You should also install the [`tqdm`](https://pypi.python.org/pypi/tqdm) package, which gives progress bars. Run the cell below:

In [2]:
!pip install tqdm
from tqdm import tqdm as ProgressBar



In [3]:
# Monkey-patch NLTK
# This overrides the normal Tree display if running on Cloud or other display-less server.
# if not os.getenv("DISPLAY"):
#     print "Display-less server detected!"
print "Overriding nltk.tree.Tree pretty-printing to use custom GraphViz."
nltk.tree.Tree._repr_png_ = lambda _: None
nltk.tree.Tree._repr_html_ = lambda self: treeviz.render_tree(self, title=treeviz.make_title(self),
                                                             format='png')

corpus.parsed_sents()[35]

Overriding nltk.tree.Tree pretty-printing to use custom GraphViz.


# (a) Preprocessing

### Removing Cross-References

This first step of preprocessing takes the treebank, strips out the cross references (NPs are wrapped by special nodes that assign index numbers to them so that coreferences can be indicated).  Unfortunately, this also injects a NP-SBJ-# node between nodes you'd expect to produce one another.  Since the # changes throughout the corpus, our counts of the production rules all end up being 1 - and useless.

See NP-SBJ-1 in the tree below.  Note there is also a NP-SBJ leading to a NONE/1 subtree as a crossreference later.

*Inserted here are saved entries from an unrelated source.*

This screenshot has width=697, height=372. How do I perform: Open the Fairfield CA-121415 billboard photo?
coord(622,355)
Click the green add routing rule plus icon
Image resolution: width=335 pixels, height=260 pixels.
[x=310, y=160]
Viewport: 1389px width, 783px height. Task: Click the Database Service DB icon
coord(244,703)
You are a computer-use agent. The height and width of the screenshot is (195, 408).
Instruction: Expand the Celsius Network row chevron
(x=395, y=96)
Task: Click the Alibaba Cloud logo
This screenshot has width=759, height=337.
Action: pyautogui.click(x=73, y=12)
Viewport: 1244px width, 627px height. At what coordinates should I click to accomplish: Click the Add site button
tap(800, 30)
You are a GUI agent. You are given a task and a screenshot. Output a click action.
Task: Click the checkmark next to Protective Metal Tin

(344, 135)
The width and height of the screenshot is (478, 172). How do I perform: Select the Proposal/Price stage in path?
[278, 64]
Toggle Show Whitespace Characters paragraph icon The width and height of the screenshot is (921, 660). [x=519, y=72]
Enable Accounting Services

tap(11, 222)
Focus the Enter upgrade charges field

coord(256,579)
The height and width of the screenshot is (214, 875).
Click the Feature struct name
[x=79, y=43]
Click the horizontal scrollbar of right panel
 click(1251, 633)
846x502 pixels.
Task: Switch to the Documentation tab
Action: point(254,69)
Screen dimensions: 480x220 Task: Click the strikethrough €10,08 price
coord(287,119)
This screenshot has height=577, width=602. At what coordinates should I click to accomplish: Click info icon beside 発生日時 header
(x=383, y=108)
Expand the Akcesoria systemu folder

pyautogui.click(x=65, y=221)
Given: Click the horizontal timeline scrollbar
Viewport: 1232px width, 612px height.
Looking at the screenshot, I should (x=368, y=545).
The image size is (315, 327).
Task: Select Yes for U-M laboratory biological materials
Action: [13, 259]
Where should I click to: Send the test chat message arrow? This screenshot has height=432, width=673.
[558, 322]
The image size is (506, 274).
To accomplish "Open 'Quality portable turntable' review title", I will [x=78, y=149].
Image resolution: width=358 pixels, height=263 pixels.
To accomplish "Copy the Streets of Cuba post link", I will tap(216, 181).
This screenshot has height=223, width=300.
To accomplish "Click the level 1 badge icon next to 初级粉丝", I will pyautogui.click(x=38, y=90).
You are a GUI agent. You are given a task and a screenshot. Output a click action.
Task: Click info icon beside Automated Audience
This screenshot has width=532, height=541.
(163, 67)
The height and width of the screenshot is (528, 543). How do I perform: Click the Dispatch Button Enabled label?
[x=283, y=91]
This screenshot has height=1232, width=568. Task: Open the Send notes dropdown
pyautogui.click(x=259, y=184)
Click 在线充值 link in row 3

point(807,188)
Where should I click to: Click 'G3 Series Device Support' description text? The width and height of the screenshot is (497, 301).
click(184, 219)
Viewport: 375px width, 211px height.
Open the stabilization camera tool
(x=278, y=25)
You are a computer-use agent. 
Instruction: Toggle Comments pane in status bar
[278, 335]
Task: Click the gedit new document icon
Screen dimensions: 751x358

In the code below we skip over nodes whose label start with NP-, connecting any children nodes to the NP-'s parent.  We also snip out any subtrees rooted by NONE.  The tree above is printed again after this next cell to illustrate the effect of this code.

### Chomsky Normal Form

Finally, CKY assumes that trees are constructed from a grammar that is in [Chomsky normal form](https://en.wikipedia.org/wiki/Chomsky_normal_form).

This means that the grammar only consists of three types of rules:
- **Binary nonterminal:** `A -> B C`
- **Unary preterminal:** `A -> a`
- **Epsilon:** `A -> `$\ \ \epsilon$

where `A`, `B`, and `C`, are non-terminals, `a` is a terminal, and $\epsilon$ is the empty sentence.

In order to accomplish this, we add new non-terminals to the language and build longer sequences of non-terminals through them.   
For example, the ternary rule
- `A -> B C D`

becomes two rules:
- `A -> B A|<C-D>`
- `A|<C-D> -> C D`

where `A|<C-D>` is a dummy symbol that we add to signifiy that it's a production of `A` that creates `C D`.

Since the resulting tree is (at most) binary, we sometimes call this process _binarization_.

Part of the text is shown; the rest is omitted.